> [Data listing]:
========

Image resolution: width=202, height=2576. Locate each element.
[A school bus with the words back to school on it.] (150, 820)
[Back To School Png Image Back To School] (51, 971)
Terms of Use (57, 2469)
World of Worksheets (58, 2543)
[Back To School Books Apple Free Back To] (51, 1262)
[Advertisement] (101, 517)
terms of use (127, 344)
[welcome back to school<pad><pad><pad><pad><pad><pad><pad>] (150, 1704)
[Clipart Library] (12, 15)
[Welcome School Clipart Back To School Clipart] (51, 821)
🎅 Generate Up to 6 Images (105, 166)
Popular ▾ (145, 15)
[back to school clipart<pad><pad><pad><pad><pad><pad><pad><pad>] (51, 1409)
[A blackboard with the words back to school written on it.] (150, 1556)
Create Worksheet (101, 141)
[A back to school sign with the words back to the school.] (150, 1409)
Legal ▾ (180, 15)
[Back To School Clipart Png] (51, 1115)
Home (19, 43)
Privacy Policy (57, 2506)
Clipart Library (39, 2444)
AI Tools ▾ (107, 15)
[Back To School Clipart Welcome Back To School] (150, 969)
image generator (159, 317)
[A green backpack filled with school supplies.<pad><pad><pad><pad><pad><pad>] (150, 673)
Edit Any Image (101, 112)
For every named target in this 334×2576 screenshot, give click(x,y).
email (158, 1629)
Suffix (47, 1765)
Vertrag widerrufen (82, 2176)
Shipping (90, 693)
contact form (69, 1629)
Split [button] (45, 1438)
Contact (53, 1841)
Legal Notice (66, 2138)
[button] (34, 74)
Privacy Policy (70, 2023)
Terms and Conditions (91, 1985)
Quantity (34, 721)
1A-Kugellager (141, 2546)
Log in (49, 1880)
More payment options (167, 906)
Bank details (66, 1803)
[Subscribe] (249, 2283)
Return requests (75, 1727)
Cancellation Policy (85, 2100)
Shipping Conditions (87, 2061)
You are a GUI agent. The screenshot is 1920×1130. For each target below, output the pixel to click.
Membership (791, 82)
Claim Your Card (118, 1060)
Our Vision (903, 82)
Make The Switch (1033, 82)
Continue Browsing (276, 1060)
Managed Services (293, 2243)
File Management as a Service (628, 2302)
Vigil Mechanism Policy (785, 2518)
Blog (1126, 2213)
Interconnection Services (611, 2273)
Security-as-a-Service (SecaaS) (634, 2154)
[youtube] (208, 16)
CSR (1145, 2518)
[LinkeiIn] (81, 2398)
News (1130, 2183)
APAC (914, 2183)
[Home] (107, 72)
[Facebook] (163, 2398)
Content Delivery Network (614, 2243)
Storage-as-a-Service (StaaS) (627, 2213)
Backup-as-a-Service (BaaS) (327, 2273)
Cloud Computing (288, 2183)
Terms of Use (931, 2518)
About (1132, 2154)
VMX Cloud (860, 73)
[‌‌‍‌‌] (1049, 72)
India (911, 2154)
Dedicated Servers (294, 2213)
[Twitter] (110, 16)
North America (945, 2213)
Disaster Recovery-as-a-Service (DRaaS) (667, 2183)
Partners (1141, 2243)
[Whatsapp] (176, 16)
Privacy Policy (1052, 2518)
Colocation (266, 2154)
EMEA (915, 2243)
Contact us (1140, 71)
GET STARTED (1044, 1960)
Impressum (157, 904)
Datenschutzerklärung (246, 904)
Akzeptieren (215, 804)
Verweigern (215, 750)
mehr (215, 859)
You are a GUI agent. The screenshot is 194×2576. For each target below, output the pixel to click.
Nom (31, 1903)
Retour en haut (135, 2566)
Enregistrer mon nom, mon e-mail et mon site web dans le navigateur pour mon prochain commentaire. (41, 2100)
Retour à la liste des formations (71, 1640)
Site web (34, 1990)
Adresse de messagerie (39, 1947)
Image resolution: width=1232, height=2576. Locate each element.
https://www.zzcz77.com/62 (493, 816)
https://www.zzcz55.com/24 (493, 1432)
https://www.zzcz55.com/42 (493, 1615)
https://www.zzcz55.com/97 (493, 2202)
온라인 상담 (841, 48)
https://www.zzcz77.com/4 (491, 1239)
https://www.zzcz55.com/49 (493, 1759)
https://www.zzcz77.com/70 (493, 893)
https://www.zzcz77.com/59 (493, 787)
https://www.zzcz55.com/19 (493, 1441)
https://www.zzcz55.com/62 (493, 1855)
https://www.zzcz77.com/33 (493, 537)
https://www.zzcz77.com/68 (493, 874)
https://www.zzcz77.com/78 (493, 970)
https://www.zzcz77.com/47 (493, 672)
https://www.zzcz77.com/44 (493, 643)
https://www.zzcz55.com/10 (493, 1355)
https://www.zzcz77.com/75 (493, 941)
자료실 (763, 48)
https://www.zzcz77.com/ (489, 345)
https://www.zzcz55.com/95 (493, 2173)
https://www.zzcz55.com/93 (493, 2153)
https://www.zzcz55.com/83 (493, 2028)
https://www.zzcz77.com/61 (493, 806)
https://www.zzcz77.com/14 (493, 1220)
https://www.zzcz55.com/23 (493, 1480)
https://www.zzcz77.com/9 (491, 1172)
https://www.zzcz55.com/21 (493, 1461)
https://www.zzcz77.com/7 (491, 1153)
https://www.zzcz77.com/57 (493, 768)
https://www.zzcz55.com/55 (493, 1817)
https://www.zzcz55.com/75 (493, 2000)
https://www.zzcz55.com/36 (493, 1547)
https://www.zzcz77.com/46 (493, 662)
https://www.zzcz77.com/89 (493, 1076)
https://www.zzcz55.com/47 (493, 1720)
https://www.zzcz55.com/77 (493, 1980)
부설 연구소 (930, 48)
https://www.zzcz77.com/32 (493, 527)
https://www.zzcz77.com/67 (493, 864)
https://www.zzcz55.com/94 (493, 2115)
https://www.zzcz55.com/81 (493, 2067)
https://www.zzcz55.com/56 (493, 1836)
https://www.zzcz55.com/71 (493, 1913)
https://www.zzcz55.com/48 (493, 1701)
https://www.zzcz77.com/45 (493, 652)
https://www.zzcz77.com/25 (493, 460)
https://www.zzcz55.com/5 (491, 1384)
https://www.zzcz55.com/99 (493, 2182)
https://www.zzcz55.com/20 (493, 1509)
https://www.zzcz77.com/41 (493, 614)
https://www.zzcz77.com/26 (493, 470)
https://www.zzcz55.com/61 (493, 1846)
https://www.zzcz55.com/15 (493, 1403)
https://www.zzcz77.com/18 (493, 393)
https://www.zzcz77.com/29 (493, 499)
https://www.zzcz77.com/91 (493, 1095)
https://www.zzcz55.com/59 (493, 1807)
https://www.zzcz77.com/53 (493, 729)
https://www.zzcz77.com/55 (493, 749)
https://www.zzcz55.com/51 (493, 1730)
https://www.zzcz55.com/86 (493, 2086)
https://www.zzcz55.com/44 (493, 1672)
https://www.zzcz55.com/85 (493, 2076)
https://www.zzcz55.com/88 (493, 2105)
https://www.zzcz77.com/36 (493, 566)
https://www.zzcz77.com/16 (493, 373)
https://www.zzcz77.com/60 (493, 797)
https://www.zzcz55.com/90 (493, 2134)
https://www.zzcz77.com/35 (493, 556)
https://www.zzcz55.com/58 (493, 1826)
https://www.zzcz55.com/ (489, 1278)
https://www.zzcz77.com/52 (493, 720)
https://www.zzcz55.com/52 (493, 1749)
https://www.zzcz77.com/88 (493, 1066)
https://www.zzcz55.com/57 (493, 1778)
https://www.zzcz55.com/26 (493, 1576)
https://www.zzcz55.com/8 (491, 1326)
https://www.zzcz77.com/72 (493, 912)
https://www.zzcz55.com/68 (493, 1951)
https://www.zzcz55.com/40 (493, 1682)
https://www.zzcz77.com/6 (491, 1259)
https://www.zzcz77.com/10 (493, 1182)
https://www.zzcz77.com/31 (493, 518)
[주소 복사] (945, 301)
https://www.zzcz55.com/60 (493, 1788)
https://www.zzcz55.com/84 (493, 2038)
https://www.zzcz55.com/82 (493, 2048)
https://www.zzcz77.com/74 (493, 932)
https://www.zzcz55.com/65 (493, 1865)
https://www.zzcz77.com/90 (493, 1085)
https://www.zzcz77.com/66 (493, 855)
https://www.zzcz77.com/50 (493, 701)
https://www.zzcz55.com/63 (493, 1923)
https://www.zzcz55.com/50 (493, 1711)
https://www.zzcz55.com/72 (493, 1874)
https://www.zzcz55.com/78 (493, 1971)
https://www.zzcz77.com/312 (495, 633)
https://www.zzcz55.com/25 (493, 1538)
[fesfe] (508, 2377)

========

> [Assignment]: Restate word for word the entries above, starting at the line with "[Back To School Clipart Png] (51, 1115)" and ending at the line with "Edit Any Image (101, 112)", inclusive, and no others.

> [Solution below]:
[Back To School Clipart Png] (51, 1115)
Home (19, 43)
Privacy Policy (57, 2506)
Clipart Library (39, 2444)
AI Tools ▾ (107, 15)
[Back To School Clipart Welcome Back To School] (150, 969)
image generator (159, 317)
[A green backpack filled with school supplies.<pad><pad><pad><pad><pad><pad>] (150, 673)
Edit Any Image (101, 112)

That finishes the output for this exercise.